▶ [EXTRACTED TEXT]
--

FAH have been asked a lot about the differences between their live shows and the work that they post to their social media sites.  They have explained quite a few times that they definitely enjoy doing live shows more than the videos because they get to interact with the audience, and they don’t have to use so many props as in the videos, which require costumes and sometimes fairly distinct narratives.  Involved audiences are a vital component to FAH’s success with their live shows.  Foil explained in 2019 that their “intention is to bring everyone on board as it can be terrifying for some people [to be picked on].  But we love doing it because you never know what the audience may do, and we get a bit of a buzz from it.  It’s the element that makes every show unique” (Veronica Lee, Chortle). 


In terms of their social media presence and their weekly videos, Foil stated in an interview with Dublin Live that “We make nothing off the videos, we do them as a way to get people to come to the live show . . . We’d love to just do the show, but the videos have been massive for attracting an audience” (2017).  The live material came first, they’ve explained, and as Arms has so astutely pointed out: “You have to find out whether real people think you’re funny before you get internet people to find you funny” (BBC Radio Ulster 2017).   

They have often said that the videos are an unknown; Arms, especially, has talked at length in many interviews about how hard it is to know what will work and what doesn’t for a YouTube or Facebook audience.  He has said that there is always a fear that something will flop entirely and people will hate it.  In a 2017 interview for Motley, he explained their process further, “the audience can see you but you can’t see them.  You have no idea if they’re enjoying it.  And if you happened to wake up at eight o’clock in the morning [when the videos are scheduled for release] to go to the toilet or something, your heart starts thumping ‘cause you know the video’s out and you’re screwed ‘cause you have to check it.” In a December 2019 interview with Dermot and Dave on TodayFM, Foil stated that “after 20 minutes we know on Facebook judging by how many likes [a new video] has gotten whether it’s a success or a failure.”  According to Foil, they “make a point of never performing the online videos live.  What works online usually doesn’t work on stage.  It’s very different kind of comedy, and much more surreal live” (Chortle 2019).

--

▶ [TASK 1] In the listing, from the line with "Download (845, 297)" up to and including the last line of the listing, replace "click coordinates" with "tap coordinates" and write out those lines with nothing else altered.
The text about FAH and the listing after it have nothing to do with each other.

--

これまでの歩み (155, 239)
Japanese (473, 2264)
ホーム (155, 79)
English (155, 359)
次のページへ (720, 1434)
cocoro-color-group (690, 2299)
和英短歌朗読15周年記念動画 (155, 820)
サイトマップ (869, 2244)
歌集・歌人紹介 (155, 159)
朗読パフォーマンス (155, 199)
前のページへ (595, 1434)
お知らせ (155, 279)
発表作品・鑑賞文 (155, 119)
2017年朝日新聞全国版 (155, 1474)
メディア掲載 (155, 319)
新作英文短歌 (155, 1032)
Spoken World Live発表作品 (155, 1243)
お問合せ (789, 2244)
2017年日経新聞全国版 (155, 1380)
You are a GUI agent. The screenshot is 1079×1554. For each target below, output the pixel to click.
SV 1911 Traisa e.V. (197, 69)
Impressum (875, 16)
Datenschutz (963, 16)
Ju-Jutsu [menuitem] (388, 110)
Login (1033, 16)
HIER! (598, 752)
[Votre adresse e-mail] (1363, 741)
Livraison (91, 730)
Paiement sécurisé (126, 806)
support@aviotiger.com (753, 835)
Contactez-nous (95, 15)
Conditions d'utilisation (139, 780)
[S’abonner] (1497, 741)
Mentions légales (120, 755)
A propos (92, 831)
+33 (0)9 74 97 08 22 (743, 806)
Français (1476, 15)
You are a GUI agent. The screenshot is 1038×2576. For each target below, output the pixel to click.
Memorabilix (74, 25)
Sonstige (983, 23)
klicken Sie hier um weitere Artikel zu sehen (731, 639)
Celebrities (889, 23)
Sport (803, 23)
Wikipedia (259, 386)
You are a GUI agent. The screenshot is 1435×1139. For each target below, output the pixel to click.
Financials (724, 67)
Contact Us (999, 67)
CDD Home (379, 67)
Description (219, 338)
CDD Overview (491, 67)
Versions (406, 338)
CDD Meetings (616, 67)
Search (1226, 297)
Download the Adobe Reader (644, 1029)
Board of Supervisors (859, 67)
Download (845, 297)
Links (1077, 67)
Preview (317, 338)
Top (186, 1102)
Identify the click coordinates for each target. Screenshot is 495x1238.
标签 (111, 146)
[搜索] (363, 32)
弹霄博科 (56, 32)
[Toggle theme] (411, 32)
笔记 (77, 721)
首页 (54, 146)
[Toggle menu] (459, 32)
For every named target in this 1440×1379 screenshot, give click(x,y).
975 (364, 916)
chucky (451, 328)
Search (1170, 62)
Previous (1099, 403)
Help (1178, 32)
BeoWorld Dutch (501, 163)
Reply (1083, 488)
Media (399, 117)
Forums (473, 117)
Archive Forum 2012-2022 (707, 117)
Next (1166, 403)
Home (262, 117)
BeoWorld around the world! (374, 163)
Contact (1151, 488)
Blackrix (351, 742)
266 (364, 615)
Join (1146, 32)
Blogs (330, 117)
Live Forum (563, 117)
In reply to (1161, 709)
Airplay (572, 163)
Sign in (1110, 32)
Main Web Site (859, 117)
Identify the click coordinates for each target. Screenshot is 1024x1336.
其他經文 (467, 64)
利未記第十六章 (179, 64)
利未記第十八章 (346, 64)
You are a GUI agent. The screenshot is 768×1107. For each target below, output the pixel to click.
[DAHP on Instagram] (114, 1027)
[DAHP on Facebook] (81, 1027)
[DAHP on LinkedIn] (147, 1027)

--

▶ [TASK 2]
Does the text about FAH's live shows and videos support each statement? Answer yes or no for each, and quote the words that decide it.
(a) FAH earn money from their online videos.
(b) FAH's live material came before the videos.
(c) FAH regularly perform their online videos on stage.

▶ [FULL OUTPUT 1]
Download (845, 297)
Links (1077, 67)
Preview (317, 338)
Top (186, 1102)
Identify the tap coordinates for each target. Screenshot is 495x1238.
标签 (111, 146)
[搜索] (363, 32)
弹霄博科 (56, 32)
[Toggle theme] (411, 32)
笔记 (77, 721)
首页 (54, 146)
[Toggle menu] (459, 32)
For every named target in this 1440×1379 screenshot, give click(x,y).
975 (364, 916)
chucky (451, 328)
Search (1170, 62)
Previous (1099, 403)
Help (1178, 32)
BeoWorld Dutch (501, 163)
Reply (1083, 488)
Media (399, 117)
Forums (473, 117)
Archive Forum 2012-2022 (707, 117)
Next (1166, 403)
Home (262, 117)
BeoWorld around the world! (374, 163)
Contact (1151, 488)
Blackrix (351, 742)
266 (364, 615)
Join (1146, 32)
Blogs (330, 117)
Live Forum (563, 117)
In reply to (1161, 709)
Airplay (572, 163)
Sign in (1110, 32)
Main Web Site (859, 117)
Identify the tap coordinates for each target. Screenshot is 1024x1336.
其他經文 (467, 64)
利未記第十六章 (179, 64)
利未記第十八章 (346, 64)
You are a GUI agent. The screenshot is 768×1107. For each target below, output the pixel to click.
[DAHP on Instagram] (114, 1027)
[DAHP on Facebook] (81, 1027)
[DAHP on LinkedIn] (147, 1027)

▶ [FULL OUTPUT 2]
(a) No: "We make nothing off the videos"
(b) Yes: "The live material came first"
(c) No: "make a point of never performing the online videos live"